Background In recent weeks the Tunisian authorities have stepped up their campaign of harassment and intimidation against human rights defenders, and have deployed increased resources to curtail their activities.
Leading human rights lawyer Nejib Hosni is currently serving a 15-day prison sentence imposed following his trial on 18 December 2000. Nejib Hosni, who is also a member of the CNLT, was beaten by the police officers who arrested him. He was sentenced for practising his profession as a lawyer, from which he was banned following his detention on trumped-up charges from 1994 to 1996. During this time Amnesty International considered him to be a prisoner of conscience.

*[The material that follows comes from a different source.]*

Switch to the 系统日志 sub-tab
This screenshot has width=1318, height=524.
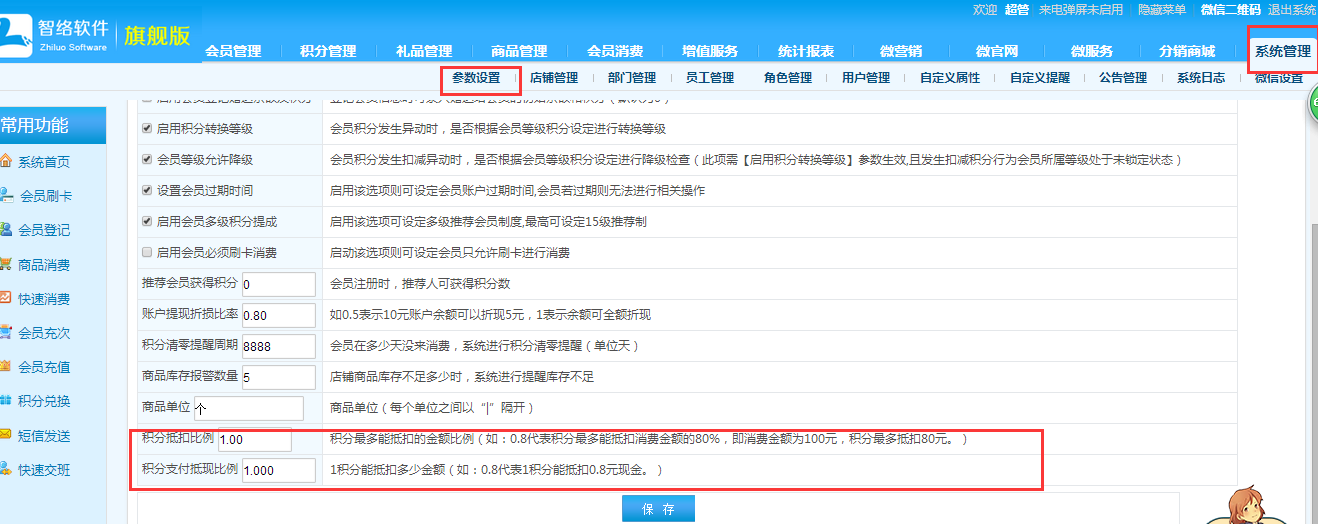(x=1200, y=78)
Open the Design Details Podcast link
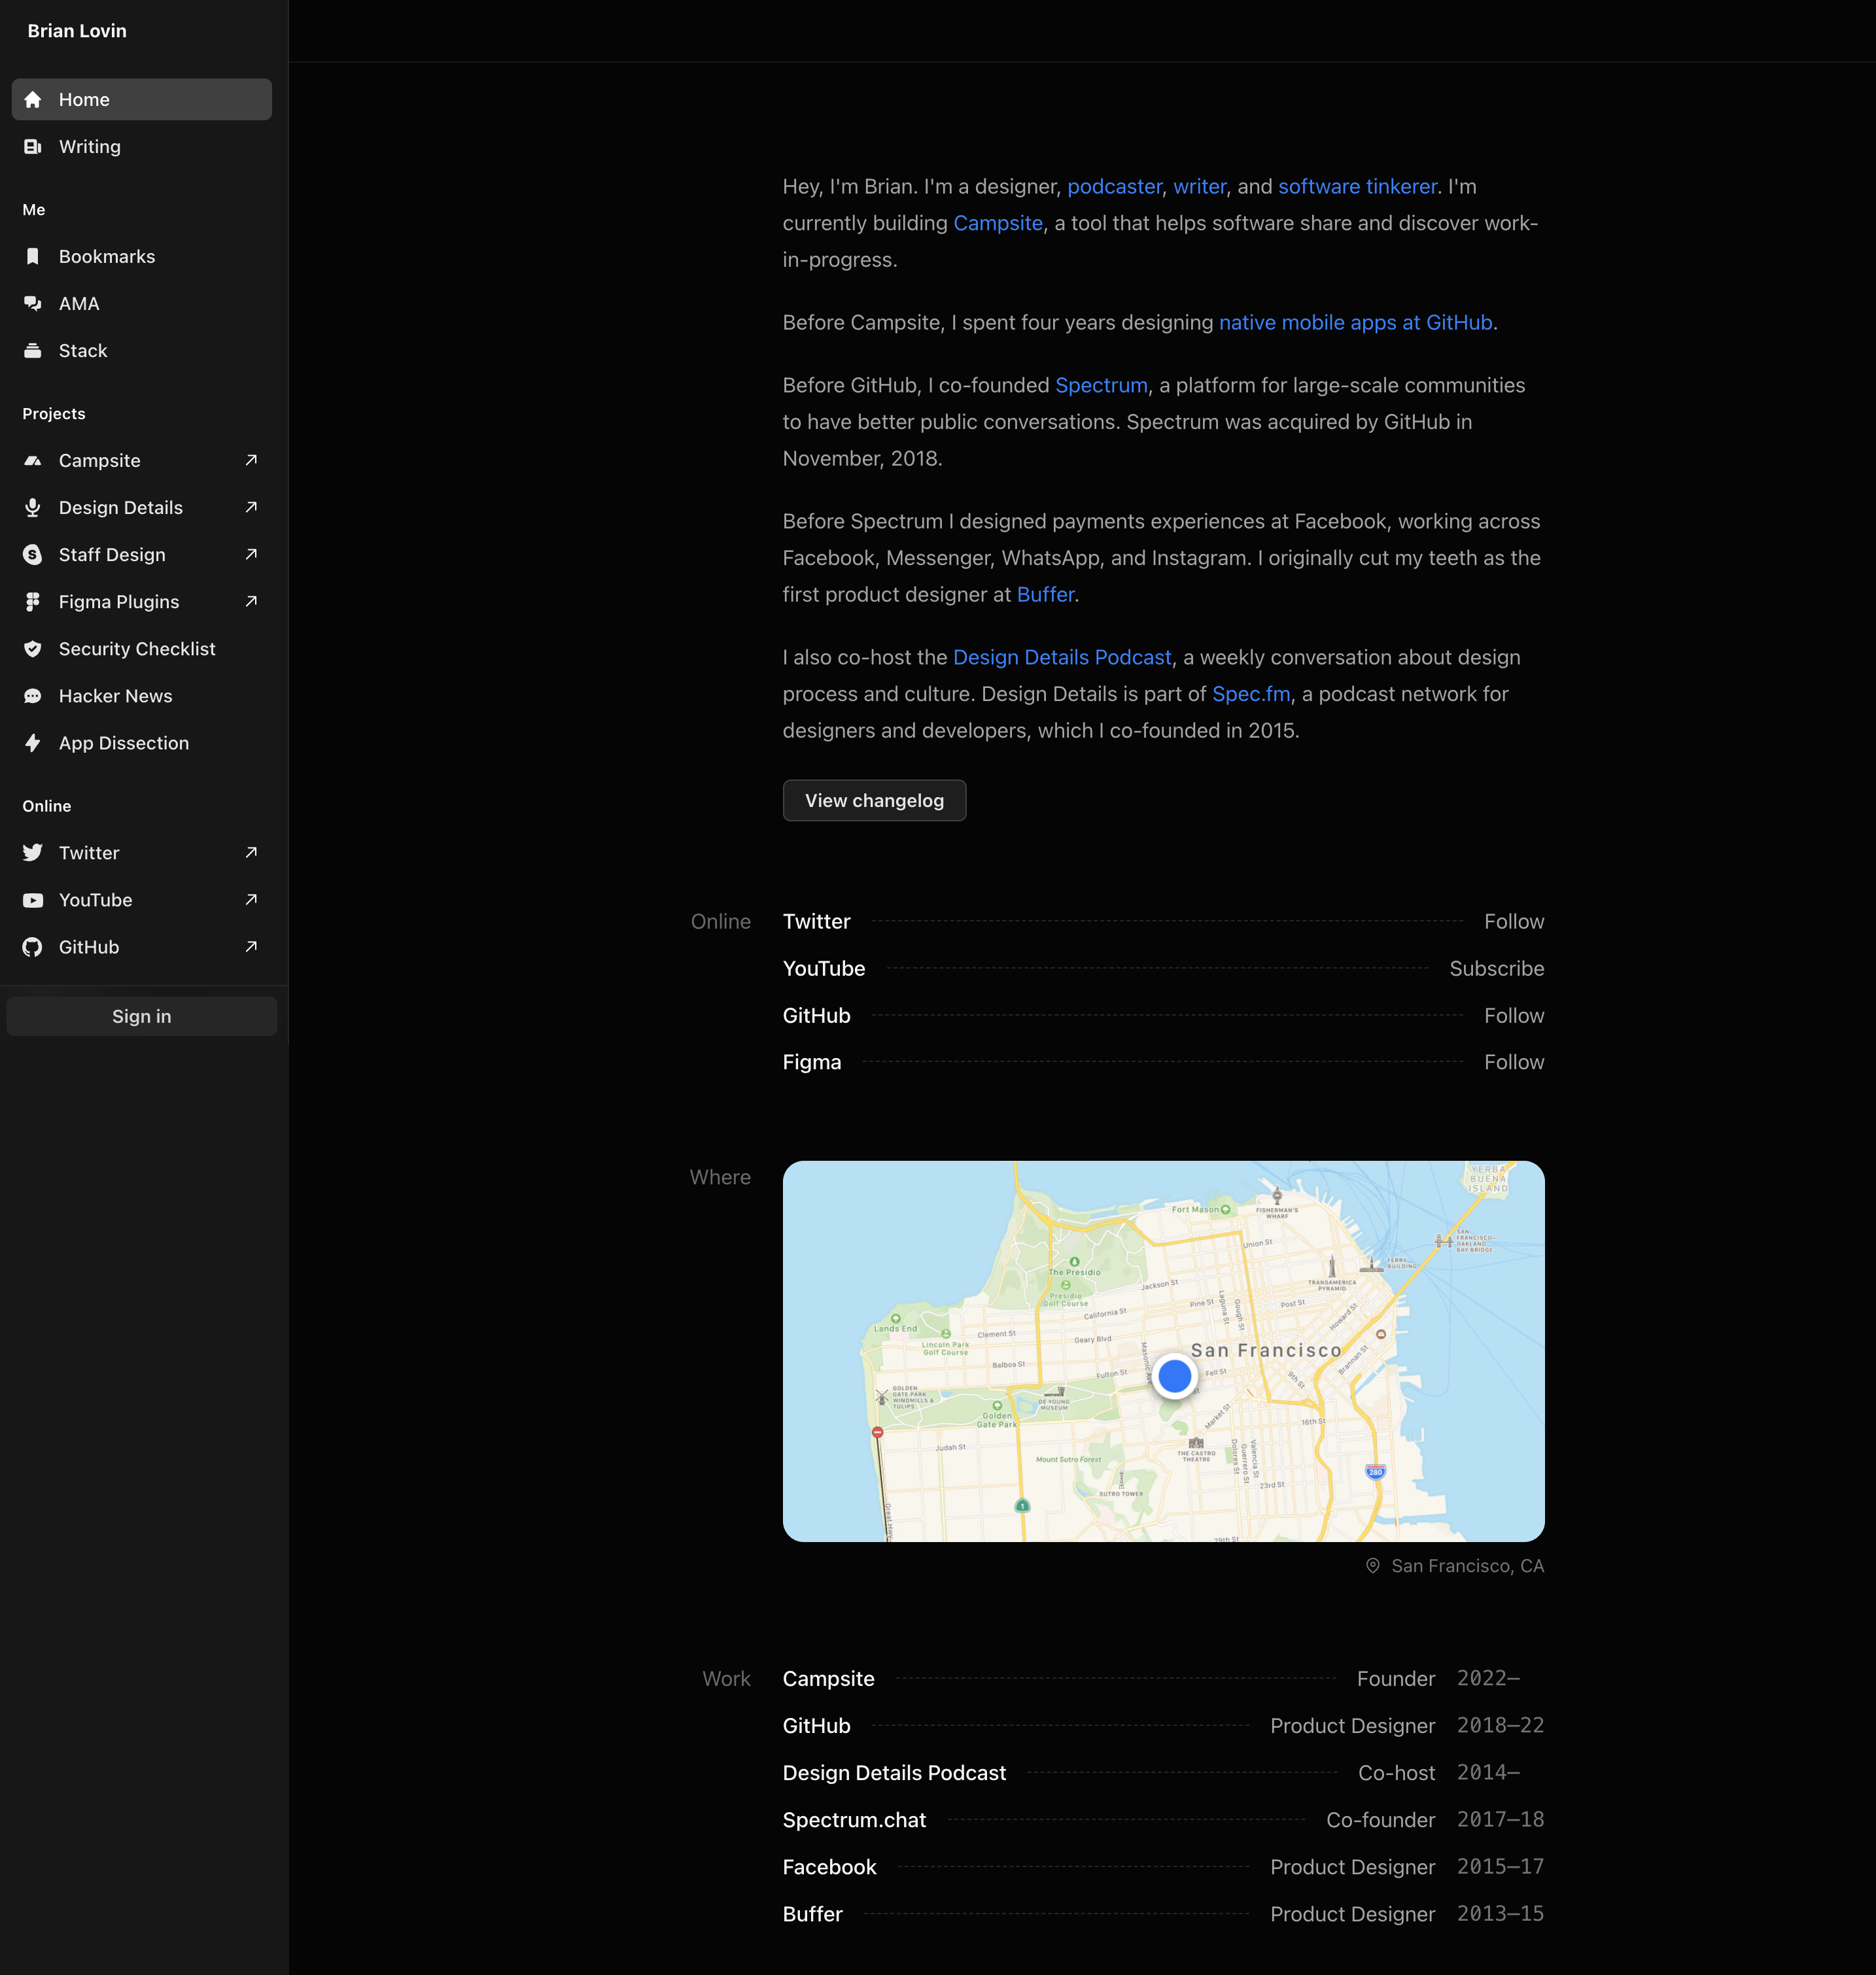This screenshot has height=1975, width=1876. coord(1062,657)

The ban was arbitrarily imposed by the authorities without the authorization of the Tunisian Bar Association, the only institution which may decide if a lawyer is to be suspended or disbarred.
On 27 November the authorities effectively closed down Tunisia's main human rights organisation, the Ligue Tunisienne des droits de l'homme (LTDH), Tunisian Human Rights League, taking control of all its files on human rights violations and making it a criminal offence for anyone to carry on LTDH work. A judicial administrator was subsequently appointed to administer the LTDH's affairs until after a trial had taken place to decide its future. At a preliminary session on 25 December, the trial was postponed until 15 January.
On 14 December the European Parliament passed an urgent resolution expressing concern at the increased targeting of human rights defenders in Tunisia and calling for measures to be taken to redress the situation.